Radom: Z przejażdżki rowerowej do aresztu. 44-latek był poszukiwany przez policję
Niespodziewanym finałem zakończyła się przejażdżka rowerowa 44-letniego mieszkańca Radomia, który został zatrzymany przez patrol radomskiej drogówki. Mężczyzna trafił do aresztu, gdzie spędzi cztery miesiące, ponieważ był poszukiwany za złamanie sądowego zakazu prowadzenia pojazdów mechanicznych.
44-letni mieszkaniec Radomia prosto z przejażdżki rowerowej trafił do aresztu
We wtorek, 29 lipca policjanci Wydziału Ruchu Drogowego Komendy Miejskiej Policji w Radomiu przeprowadzali wzmożone działania w ramach akcji "Bezpieczny rowerzysta" oraz "Hulajnogi elektryczne". Kontrole, prowadzone na głównych ciągach komunikacyjnych miasta, dotyczyły zarówno rowerzystów, jak i użytkowników hulajnóg elektrycznych.

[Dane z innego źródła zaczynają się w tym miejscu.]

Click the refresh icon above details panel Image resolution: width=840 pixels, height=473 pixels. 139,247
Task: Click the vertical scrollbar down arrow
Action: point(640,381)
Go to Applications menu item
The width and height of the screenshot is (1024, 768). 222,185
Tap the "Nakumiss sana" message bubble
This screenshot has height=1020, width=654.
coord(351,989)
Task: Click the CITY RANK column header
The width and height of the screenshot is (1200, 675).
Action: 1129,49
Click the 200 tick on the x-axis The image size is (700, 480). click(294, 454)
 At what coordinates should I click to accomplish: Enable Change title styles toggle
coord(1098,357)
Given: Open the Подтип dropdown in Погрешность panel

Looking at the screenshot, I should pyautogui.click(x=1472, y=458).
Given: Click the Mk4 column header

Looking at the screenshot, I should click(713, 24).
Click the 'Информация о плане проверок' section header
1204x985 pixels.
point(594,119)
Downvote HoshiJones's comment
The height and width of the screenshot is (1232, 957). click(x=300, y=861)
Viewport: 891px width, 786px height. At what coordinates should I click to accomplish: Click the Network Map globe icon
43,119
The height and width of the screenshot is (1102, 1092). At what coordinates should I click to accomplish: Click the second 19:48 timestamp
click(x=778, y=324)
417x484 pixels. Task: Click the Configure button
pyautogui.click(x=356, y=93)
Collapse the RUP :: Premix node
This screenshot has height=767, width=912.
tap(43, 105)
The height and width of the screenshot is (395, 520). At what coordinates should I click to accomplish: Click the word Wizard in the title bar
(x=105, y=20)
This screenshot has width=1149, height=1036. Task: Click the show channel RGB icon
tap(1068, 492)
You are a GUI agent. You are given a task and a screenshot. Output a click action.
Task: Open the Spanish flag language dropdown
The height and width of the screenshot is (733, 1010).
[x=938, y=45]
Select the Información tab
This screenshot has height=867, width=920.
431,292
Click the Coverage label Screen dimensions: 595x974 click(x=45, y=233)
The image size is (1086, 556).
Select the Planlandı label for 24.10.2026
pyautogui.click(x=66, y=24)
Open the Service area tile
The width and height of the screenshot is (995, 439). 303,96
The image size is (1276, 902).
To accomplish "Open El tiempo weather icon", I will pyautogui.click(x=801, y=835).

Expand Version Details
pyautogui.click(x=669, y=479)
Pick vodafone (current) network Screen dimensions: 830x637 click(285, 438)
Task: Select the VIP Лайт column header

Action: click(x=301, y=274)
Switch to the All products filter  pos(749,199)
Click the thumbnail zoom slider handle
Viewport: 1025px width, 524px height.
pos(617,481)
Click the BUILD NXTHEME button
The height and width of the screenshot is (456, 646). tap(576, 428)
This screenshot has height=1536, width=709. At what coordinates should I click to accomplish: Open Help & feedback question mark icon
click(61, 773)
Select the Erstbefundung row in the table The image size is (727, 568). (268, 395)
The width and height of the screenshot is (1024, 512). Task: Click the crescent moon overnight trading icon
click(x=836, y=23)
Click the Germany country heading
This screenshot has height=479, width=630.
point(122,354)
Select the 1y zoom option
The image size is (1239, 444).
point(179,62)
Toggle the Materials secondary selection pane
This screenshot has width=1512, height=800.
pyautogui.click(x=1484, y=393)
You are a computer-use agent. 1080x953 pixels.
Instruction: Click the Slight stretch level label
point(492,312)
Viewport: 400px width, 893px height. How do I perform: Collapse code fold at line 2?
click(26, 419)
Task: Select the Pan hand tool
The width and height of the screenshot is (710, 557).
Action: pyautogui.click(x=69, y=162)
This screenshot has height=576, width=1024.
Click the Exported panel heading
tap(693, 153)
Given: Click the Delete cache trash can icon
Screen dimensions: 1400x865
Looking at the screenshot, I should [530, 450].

Funkcjonariusze sprawdzali przestrzeganie przepisów ruchu drogowego, prędkość hulajnóg, stan trzeźwości kierujących oraz posiadanie wymaganych uprawnień. Podczas patrolu na ulicy Słowackiego policjanci zatrzymali do kontroli 44-letniego rowerzystę, który poruszał się chodnikiem wbrew przepisom. Kontrola stanu technicznego roweru i wyposażenia nie wykazała uchybień, a badanie trzeźwości dało wynik 0,00 mg/l. Zaskoczeniem okazało się jednak sprawdzenie w policyjnych bazach danych - mężczyzna był poszukiwany w celu ustalenia miejsca pobytu oraz do odbycia kary 4 miesięcy pozbawienia wolności za złamanie sądowego zakazu prowadzenia pojazdów mechanicznych. Rowerzysta został zatrzymany i przewieziony do aresztu, gdzie spędzi najbliższe 4 miesiące.